▶ **INPUT FOR THIS TASK**
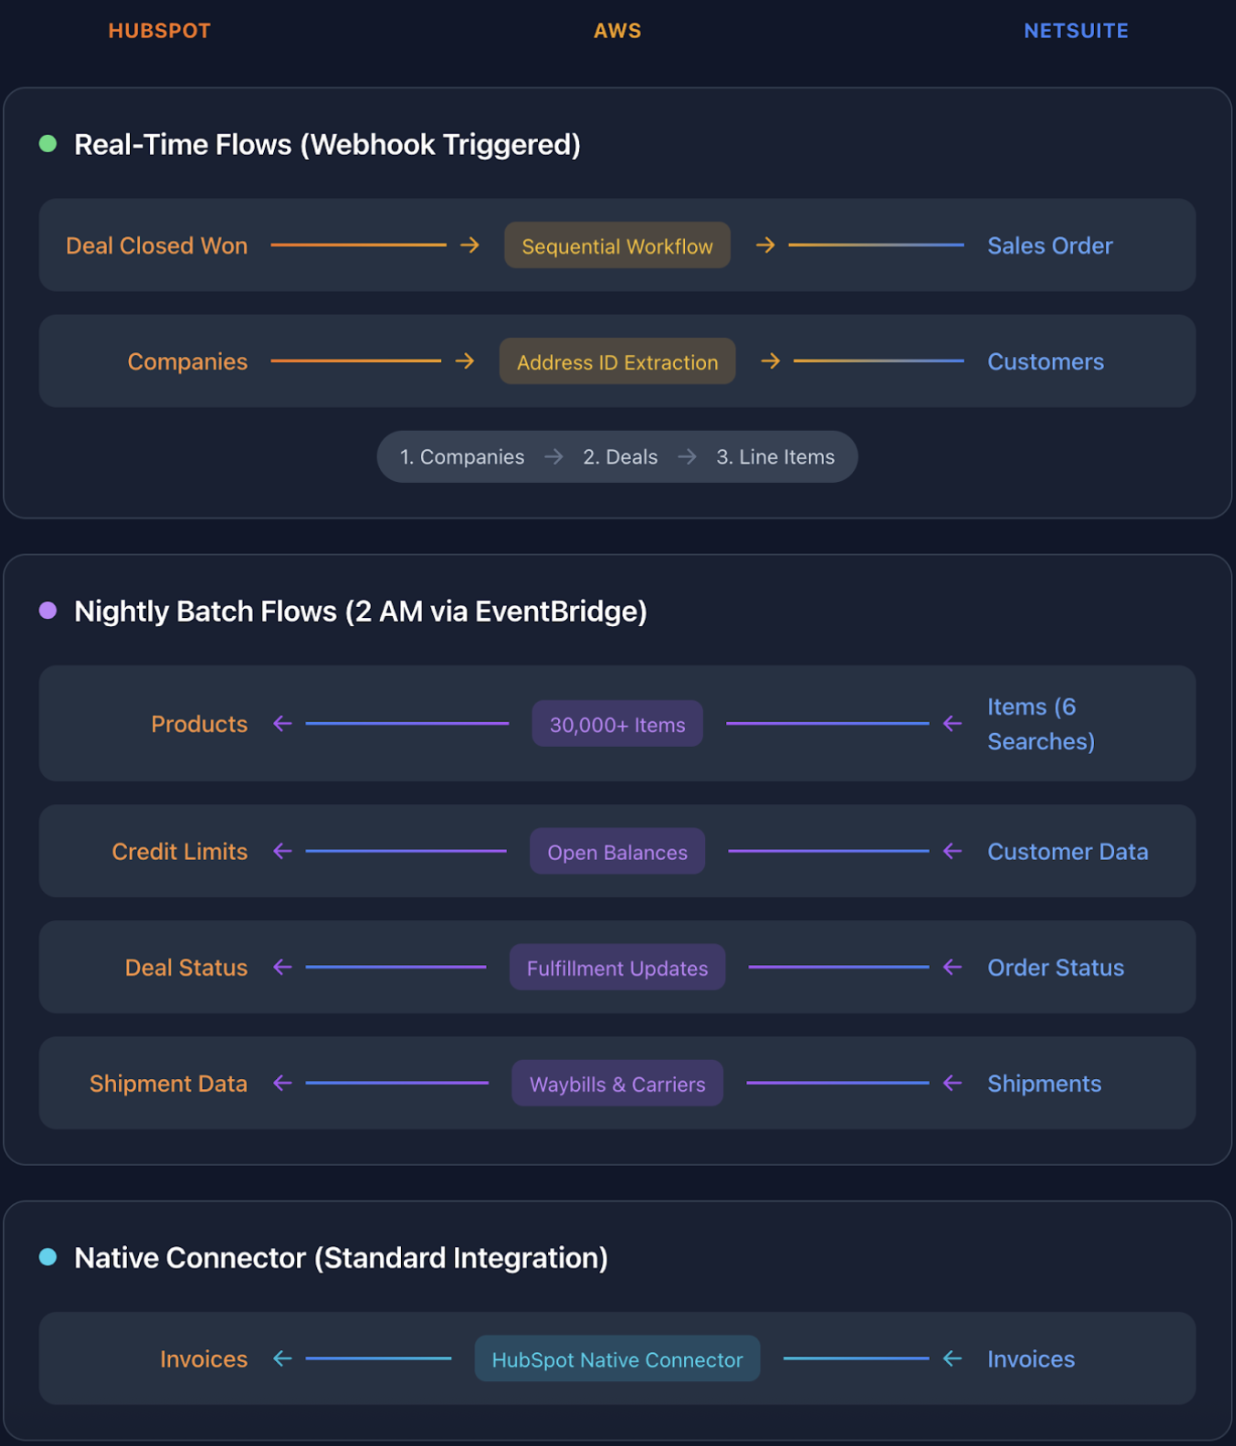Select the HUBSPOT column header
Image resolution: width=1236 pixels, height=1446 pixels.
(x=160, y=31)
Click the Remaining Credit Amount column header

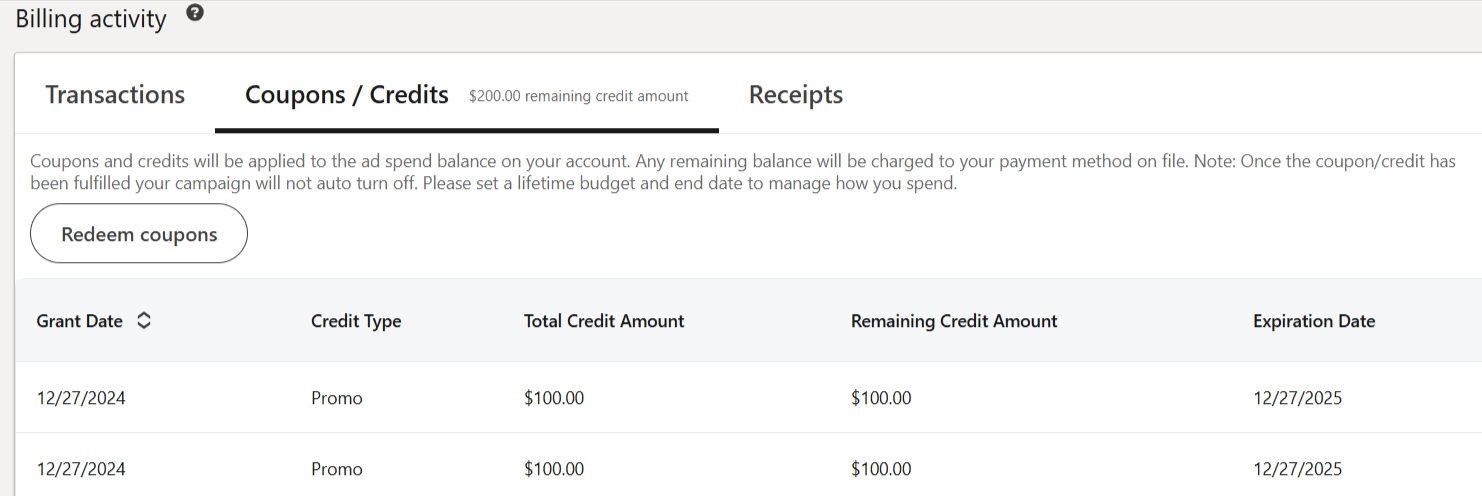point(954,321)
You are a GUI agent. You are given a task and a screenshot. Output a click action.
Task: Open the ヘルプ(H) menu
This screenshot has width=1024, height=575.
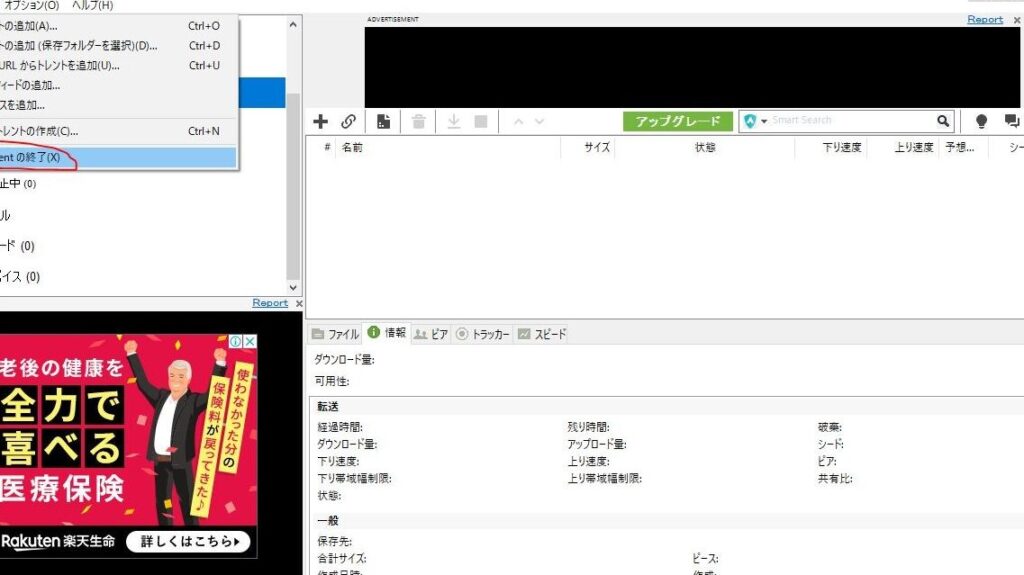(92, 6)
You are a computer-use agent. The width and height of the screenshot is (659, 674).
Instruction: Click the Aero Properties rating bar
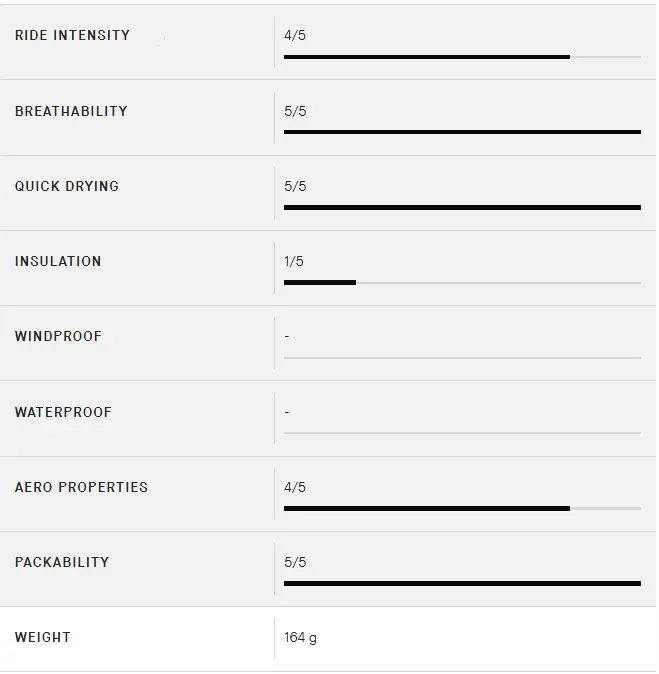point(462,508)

▶ **WORK TO BE COMPLETED**
Which of the lines above hold the string "agent"? Pick each of them out.

▶ **RESPONSE TO THIS TASK**
You are a GUI agent. You are given a task and a screenshot. Output a click action.
You are a computer-use agent. The width and height of the screenshot is (659, 674).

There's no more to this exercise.